Exercise description
Rewrite the stretch of material from the line containing "Screen dimensions: 2263x1067" through the line containing "click(17, 25)", replacing "Gross Amount" with "Net Amount" and leaving everything else unchanged.

Source data
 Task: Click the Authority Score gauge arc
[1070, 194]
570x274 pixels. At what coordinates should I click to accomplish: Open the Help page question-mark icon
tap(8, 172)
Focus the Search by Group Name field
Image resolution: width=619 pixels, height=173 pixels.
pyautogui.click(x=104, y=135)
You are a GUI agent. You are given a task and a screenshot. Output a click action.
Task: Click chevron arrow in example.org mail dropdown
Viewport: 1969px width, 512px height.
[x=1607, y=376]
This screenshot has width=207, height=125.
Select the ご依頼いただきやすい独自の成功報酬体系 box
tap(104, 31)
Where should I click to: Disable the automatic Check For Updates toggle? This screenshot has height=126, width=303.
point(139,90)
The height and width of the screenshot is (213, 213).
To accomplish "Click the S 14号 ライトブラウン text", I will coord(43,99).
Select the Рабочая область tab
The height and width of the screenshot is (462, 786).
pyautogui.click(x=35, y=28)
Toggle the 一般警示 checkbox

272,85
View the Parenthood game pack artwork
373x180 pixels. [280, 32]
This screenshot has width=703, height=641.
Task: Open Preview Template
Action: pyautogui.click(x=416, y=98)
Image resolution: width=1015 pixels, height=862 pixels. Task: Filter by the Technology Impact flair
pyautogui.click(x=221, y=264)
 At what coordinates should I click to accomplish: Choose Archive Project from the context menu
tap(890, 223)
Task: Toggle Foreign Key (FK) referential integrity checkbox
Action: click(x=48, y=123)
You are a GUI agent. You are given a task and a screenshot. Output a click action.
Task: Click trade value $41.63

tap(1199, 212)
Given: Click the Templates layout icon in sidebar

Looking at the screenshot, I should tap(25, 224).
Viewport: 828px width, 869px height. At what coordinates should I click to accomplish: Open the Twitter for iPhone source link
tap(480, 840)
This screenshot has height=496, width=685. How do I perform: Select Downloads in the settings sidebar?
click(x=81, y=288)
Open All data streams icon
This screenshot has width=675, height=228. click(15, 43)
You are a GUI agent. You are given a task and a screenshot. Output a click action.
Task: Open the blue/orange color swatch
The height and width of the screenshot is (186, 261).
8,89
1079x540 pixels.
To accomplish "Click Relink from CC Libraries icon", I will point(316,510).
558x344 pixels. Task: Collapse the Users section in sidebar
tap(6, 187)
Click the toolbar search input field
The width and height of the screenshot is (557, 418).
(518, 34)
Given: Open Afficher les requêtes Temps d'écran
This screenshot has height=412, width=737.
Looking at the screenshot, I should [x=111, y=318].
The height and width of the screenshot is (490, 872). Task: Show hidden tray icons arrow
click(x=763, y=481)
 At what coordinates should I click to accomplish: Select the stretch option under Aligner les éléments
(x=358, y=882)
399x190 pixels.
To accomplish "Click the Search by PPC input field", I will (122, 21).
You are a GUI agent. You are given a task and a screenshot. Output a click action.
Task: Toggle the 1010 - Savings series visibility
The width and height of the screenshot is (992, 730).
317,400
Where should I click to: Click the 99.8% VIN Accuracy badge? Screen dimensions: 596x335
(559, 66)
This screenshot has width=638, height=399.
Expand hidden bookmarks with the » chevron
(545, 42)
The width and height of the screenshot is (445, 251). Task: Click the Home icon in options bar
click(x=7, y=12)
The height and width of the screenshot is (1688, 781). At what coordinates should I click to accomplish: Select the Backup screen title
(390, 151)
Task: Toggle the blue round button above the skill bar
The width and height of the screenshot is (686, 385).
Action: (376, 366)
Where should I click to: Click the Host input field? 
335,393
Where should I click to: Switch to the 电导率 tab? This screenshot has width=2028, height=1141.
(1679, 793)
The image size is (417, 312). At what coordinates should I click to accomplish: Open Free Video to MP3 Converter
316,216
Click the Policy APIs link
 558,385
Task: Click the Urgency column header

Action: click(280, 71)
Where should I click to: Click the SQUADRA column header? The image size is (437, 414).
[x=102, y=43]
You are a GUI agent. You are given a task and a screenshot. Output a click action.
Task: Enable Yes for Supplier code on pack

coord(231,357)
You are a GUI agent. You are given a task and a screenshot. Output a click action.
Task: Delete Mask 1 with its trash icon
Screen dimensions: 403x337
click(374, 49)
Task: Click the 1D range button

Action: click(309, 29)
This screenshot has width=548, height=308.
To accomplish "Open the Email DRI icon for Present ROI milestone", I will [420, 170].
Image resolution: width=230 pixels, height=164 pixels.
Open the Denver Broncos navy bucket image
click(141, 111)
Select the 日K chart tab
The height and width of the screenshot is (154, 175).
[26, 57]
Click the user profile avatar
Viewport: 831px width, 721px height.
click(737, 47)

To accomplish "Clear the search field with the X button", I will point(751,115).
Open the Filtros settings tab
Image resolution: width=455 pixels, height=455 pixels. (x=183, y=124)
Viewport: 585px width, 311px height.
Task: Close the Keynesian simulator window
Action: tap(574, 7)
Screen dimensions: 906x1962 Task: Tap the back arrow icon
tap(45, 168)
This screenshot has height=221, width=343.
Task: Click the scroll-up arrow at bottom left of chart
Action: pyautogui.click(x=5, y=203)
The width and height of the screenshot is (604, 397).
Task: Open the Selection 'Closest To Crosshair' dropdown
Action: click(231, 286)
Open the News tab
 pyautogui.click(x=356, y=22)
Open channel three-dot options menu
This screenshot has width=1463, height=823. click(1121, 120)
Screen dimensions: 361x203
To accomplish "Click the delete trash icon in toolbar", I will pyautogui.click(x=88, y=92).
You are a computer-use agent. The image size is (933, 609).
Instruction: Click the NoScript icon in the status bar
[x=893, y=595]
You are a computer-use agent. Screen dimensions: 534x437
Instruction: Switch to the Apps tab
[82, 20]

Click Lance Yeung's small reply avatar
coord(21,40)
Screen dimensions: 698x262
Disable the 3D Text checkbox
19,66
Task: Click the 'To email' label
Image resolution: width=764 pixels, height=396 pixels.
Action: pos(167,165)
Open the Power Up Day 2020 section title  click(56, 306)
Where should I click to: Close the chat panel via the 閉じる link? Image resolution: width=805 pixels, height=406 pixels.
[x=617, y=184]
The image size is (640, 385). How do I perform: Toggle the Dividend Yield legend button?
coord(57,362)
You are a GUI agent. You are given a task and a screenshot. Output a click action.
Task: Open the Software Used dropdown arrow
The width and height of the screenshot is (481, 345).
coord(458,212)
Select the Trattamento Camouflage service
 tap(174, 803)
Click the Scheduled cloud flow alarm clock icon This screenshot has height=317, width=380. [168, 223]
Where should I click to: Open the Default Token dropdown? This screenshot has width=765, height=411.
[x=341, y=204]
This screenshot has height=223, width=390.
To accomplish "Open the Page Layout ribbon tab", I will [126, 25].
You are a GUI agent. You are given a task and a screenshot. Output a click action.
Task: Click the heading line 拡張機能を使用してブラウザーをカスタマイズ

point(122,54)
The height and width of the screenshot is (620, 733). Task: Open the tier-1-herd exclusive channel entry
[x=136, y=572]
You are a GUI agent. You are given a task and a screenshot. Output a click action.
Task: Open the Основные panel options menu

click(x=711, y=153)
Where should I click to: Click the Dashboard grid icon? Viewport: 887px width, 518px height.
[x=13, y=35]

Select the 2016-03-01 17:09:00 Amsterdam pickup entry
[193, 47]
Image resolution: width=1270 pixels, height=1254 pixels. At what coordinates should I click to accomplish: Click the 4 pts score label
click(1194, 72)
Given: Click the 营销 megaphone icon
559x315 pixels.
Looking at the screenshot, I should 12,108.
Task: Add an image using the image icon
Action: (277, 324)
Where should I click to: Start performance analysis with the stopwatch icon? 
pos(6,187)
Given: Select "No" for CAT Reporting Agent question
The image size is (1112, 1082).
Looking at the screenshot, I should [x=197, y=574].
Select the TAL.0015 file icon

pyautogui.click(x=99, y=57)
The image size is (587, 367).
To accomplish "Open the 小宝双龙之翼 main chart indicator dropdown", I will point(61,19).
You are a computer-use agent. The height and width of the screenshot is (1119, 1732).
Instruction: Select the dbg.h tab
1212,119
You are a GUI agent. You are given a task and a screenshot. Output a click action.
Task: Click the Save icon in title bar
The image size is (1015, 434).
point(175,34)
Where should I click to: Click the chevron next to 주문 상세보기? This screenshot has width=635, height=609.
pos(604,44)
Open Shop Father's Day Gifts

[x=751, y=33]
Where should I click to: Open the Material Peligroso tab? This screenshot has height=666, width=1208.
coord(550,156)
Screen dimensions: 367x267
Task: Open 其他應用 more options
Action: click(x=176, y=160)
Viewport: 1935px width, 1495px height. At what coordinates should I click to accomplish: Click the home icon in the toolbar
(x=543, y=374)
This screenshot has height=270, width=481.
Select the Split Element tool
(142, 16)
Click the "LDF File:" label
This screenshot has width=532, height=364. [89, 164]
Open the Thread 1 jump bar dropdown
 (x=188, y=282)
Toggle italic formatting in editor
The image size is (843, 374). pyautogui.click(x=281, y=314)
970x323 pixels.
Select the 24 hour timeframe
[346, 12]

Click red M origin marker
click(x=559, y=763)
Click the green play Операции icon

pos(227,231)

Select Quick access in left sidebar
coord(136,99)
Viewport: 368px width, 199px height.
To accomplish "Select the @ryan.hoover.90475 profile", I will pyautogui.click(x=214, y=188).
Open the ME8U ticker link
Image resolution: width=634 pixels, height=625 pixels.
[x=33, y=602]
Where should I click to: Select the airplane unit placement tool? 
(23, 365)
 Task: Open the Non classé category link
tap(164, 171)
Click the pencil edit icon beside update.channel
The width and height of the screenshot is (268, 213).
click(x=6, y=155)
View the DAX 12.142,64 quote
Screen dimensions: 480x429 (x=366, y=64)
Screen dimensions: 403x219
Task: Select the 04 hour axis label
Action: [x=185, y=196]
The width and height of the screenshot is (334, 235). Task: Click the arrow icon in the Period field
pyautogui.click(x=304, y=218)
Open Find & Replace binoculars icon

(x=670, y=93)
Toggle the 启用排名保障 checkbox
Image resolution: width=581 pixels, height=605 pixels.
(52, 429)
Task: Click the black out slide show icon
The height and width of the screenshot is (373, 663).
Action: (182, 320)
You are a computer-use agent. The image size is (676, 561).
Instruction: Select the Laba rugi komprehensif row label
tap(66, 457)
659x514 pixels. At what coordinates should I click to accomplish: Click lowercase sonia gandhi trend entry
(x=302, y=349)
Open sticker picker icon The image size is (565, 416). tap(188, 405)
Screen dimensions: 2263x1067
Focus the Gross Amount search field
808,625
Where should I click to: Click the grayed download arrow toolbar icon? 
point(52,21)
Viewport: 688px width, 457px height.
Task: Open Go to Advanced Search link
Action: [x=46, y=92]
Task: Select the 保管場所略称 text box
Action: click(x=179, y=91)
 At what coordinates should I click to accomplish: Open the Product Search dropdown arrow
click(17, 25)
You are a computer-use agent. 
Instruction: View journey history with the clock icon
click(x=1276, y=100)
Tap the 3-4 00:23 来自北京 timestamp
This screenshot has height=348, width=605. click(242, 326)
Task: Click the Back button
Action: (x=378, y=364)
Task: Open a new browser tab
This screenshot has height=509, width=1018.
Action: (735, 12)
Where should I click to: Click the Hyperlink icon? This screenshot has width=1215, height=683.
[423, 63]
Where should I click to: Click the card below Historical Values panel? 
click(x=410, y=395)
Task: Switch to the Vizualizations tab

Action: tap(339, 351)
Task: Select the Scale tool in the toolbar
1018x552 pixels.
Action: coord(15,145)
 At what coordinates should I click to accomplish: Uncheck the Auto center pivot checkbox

Solution below
Screen dimensions: 2263x1067
Focus the Net Amount search field
808,625
Where should I click to: Click the grayed download arrow toolbar icon? 
point(52,21)
Viewport: 688px width, 457px height.
Task: Open Go to Advanced Search link
Action: [x=46, y=92]
Task: Select the 保管場所略称 text box
Action: click(x=179, y=91)
 At what coordinates should I click to accomplish: Open the Product Search dropdown arrow
click(17, 25)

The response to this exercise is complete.